When the White Pass & Yukon Route (WP&YR) railway was completed from Skagway to Whitehorse in 1900, a parallel track, or siding, was built in the rail line to allow trains to pass one another. The Robinson Siding, located 40 km south of Whitehorse, about halfway to Carcross, was built in the rail line here to allow trains to pass one another. Robinson Siding was a designated “flag station” where the train stopped on an as-need or request basis. During the 1906 Wheaton gold rush a railway box car was parked at Robinson to accommodate waiting passengers.



The Wheaton and Watson district miners came to Robinson siding to pick up freight and mail, and ship out their ore. It was a natural gathering place and, at the peak of the 1906 gold rush, William Grainger and Herman Vance claimed 160 acres on each side of the railway as a townsite. Well-known hotel and restaurant builder and owner Louis Markel constructed the Gold Hill roadhouse and saloon on Grainger’s land.



The Robinson Siding was named for William “Stikine Bill” Robinson who worked on many railway projects.

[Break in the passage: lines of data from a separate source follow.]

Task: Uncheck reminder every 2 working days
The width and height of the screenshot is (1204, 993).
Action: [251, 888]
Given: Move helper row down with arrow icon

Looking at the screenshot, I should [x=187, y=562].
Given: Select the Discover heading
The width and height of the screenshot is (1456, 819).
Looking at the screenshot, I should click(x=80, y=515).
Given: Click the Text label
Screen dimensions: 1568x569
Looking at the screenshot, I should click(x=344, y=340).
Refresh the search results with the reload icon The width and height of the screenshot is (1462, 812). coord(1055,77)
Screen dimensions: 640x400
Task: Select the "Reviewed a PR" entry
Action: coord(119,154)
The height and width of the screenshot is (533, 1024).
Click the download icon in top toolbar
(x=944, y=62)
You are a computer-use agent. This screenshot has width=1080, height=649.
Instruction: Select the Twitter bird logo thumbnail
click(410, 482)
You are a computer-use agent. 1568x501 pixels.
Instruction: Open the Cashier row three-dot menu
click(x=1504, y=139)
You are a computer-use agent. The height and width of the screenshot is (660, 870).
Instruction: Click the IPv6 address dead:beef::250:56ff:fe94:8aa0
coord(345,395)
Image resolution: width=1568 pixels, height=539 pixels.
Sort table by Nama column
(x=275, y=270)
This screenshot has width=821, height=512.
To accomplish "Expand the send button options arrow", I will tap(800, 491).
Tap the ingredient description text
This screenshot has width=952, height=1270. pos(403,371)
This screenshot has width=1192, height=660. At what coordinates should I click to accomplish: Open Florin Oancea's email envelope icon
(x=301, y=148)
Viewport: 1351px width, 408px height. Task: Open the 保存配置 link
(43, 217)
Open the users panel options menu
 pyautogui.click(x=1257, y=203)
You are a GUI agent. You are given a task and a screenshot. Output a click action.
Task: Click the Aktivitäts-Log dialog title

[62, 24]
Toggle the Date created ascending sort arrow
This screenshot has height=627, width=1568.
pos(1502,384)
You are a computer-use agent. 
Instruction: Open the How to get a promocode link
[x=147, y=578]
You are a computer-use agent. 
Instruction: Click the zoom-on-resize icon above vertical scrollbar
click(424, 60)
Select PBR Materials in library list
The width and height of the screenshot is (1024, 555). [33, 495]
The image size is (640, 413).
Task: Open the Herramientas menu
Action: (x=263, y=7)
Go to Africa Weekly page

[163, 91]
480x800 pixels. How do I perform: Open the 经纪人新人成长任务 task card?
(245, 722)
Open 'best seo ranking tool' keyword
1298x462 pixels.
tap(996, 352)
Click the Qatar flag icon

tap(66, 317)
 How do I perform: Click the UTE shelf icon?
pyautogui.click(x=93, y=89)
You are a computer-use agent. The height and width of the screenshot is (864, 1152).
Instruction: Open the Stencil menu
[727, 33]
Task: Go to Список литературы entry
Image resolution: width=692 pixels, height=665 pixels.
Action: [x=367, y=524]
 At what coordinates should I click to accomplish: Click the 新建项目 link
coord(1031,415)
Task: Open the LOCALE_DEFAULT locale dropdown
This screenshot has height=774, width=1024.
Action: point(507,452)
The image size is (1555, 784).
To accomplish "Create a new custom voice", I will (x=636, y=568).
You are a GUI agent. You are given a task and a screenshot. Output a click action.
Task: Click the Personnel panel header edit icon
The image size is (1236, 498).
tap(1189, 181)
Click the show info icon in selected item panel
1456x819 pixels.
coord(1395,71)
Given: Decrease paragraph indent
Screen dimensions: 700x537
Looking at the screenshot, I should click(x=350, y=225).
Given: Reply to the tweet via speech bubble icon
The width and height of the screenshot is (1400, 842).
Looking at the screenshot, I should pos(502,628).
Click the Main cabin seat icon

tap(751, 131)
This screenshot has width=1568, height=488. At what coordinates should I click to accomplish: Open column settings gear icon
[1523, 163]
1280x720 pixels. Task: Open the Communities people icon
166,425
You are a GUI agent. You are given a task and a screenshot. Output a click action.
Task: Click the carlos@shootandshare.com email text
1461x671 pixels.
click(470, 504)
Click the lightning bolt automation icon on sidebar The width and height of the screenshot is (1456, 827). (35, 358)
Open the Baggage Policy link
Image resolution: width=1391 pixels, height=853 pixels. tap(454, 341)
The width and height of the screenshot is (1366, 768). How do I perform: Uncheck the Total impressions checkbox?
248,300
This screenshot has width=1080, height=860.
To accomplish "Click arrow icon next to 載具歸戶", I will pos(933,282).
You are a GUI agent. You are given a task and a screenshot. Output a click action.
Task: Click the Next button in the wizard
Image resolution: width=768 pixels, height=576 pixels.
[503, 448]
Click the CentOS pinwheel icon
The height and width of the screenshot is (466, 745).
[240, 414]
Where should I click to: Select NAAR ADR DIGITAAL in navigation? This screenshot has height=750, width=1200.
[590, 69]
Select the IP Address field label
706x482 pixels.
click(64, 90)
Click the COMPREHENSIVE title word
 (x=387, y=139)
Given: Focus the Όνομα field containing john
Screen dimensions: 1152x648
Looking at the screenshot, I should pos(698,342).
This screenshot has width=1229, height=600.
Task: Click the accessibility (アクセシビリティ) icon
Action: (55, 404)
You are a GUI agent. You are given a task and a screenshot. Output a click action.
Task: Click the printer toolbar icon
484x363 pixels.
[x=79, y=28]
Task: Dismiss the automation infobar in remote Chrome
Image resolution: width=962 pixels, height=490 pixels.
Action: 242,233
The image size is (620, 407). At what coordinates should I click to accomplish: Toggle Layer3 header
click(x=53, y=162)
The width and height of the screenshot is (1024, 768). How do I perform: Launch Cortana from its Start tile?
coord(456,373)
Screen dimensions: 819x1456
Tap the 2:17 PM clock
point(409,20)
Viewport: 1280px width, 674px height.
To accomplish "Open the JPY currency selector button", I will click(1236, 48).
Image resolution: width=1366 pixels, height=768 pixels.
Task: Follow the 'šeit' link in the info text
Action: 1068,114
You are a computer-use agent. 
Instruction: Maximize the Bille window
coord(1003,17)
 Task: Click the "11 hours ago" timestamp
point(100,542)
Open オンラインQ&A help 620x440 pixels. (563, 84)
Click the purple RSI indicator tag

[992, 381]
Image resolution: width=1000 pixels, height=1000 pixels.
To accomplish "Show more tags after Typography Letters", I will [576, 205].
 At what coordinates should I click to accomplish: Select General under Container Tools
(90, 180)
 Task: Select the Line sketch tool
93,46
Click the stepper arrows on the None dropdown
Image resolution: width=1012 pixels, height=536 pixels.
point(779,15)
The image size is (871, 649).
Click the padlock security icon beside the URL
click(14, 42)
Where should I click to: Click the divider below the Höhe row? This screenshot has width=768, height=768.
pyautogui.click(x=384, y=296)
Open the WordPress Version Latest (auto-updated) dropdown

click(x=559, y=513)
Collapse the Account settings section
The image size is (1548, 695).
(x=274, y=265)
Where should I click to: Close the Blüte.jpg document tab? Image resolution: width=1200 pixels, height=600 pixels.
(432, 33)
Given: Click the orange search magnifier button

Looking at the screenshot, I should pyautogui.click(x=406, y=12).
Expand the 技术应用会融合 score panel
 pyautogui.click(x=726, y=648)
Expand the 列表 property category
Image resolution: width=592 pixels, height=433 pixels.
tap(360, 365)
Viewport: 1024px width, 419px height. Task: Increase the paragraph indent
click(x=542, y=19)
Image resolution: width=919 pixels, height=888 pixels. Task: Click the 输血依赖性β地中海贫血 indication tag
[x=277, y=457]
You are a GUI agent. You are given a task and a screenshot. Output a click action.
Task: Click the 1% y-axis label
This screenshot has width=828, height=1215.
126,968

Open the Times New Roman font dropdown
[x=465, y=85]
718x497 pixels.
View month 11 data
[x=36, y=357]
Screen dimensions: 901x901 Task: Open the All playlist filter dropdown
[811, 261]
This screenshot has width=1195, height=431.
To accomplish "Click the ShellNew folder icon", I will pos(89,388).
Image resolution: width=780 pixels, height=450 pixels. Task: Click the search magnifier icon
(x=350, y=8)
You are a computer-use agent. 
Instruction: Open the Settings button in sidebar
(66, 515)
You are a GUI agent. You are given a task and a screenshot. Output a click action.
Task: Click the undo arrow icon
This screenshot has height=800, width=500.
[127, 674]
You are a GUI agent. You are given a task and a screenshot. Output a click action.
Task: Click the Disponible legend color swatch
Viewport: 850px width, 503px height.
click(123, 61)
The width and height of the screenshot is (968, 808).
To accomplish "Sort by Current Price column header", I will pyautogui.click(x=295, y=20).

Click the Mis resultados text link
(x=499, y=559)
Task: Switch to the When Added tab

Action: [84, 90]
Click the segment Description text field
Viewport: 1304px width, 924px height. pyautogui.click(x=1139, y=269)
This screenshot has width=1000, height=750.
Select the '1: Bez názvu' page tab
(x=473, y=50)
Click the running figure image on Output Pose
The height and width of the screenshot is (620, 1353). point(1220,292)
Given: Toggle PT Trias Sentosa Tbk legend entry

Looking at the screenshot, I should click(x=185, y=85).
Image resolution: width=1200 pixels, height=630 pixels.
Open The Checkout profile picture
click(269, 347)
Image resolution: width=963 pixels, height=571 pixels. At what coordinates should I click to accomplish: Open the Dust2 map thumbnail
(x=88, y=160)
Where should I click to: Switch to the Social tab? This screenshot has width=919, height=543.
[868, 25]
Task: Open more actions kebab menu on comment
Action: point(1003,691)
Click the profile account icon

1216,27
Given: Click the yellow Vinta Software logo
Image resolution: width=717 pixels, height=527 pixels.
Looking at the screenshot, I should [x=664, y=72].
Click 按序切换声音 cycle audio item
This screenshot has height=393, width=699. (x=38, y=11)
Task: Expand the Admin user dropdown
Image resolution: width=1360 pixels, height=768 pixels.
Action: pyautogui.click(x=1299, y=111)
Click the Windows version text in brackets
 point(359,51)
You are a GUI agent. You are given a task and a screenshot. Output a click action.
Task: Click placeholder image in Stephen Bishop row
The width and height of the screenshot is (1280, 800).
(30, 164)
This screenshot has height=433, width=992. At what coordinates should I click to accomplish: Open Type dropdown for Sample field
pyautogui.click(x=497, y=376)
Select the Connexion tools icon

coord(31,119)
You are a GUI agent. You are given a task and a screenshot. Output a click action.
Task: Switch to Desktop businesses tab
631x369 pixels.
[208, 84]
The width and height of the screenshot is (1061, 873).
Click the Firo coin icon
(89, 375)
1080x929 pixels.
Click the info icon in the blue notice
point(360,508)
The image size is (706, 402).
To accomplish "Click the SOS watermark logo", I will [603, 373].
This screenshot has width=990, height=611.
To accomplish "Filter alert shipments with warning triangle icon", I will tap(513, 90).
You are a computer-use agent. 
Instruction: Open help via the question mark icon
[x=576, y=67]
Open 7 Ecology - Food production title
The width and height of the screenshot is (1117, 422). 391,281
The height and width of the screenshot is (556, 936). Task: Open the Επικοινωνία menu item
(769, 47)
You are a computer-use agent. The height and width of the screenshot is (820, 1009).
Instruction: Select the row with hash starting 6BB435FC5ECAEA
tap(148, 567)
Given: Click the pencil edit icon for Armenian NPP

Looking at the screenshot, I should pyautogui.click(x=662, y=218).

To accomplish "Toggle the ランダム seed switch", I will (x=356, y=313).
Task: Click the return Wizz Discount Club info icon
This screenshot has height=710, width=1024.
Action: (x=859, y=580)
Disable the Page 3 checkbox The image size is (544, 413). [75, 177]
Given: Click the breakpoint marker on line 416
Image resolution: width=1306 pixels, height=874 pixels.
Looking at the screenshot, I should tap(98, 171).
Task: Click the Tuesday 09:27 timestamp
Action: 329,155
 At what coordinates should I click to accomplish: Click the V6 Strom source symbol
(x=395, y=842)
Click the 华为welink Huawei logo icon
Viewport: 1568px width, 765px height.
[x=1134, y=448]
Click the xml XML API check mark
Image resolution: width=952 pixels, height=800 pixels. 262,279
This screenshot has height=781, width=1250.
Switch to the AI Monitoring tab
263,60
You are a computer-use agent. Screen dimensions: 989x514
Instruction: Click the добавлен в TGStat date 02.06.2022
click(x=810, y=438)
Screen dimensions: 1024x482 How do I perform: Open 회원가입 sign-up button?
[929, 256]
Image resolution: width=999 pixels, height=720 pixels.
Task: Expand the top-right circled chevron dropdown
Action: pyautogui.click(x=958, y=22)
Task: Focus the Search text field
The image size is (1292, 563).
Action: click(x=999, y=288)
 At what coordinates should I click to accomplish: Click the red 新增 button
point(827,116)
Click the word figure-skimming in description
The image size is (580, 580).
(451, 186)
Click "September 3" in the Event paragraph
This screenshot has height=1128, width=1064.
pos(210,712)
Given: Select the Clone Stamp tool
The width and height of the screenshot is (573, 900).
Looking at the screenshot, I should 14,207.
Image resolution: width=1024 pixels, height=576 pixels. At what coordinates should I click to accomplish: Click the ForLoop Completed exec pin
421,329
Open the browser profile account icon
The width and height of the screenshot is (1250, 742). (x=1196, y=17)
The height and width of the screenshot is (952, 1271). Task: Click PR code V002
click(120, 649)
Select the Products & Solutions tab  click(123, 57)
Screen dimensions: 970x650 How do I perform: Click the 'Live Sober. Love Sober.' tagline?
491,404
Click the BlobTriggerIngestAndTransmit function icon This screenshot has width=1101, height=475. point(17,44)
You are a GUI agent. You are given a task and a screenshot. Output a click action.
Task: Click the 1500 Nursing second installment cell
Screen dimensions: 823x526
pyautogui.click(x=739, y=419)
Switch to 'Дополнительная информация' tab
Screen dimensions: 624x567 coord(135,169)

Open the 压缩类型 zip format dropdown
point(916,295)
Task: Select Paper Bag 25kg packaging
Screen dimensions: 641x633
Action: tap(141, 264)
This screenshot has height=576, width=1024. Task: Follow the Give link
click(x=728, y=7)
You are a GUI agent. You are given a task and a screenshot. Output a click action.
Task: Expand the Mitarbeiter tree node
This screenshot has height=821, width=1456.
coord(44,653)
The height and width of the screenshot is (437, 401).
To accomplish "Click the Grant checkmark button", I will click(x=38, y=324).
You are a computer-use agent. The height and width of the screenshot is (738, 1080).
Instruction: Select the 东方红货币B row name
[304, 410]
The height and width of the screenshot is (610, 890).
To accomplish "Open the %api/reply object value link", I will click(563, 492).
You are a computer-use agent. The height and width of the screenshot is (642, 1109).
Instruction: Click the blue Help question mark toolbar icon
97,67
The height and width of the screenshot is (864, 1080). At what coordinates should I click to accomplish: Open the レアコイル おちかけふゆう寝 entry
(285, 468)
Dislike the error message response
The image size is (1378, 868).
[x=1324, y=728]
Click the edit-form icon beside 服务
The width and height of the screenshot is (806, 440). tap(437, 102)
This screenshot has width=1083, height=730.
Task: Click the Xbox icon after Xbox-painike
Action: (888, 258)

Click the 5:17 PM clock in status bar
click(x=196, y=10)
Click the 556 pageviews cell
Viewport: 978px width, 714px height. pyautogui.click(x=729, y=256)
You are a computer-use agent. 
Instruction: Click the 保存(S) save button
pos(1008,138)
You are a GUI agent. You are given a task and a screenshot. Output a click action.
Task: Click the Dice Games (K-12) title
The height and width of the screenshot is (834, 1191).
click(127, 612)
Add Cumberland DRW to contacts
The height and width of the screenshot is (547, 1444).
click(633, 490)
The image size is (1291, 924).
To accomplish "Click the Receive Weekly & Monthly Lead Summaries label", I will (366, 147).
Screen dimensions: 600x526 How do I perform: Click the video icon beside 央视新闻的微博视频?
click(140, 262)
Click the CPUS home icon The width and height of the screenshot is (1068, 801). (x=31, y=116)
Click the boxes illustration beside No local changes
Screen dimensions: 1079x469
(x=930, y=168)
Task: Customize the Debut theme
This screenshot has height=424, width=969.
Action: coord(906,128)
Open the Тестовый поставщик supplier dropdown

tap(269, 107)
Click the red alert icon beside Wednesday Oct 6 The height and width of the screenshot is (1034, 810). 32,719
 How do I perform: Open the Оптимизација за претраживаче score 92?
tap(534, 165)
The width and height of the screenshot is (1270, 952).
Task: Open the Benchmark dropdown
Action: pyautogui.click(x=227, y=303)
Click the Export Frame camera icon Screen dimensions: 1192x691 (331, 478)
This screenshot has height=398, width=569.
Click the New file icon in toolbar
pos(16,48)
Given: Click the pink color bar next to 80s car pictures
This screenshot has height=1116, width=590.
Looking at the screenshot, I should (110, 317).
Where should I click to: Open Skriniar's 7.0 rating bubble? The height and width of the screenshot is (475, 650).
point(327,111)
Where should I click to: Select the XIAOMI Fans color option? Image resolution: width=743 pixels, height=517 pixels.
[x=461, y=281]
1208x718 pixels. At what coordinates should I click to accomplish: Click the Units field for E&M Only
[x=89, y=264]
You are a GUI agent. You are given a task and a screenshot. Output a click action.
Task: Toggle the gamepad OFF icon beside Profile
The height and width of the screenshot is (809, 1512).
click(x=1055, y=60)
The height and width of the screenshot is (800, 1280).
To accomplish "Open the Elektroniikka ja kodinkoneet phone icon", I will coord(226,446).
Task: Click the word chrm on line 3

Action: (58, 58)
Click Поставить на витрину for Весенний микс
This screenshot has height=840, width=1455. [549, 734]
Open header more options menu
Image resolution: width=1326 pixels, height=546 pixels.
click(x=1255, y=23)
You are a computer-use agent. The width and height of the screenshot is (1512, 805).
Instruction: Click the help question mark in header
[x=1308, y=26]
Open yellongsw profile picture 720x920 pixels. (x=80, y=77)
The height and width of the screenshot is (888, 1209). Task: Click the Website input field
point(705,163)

Robinson was head of the grading crew during the WP&YR railway construction and then managed the Red Line Transportation Company that brought construction materials, supplies and commercial freight over the 1899 gap in rail service between the White Pass summit and Carcross.

Stikine Bill was a large man, known for his loud snores, amusing stories, creative profanity and accuracy in spitting Black Strap chewing tobacco.


Robinson remained a flag station until the railway shut down in 1983.



The Robinson Flag Station site, with its old buildings and spectacular scenery, is very photogenic and will be included as a stop on day 2 of our Yukon Gold 2020 photo tour, May 2nd to 10th. Time is running out to sign up for this tour! Won’t you join us?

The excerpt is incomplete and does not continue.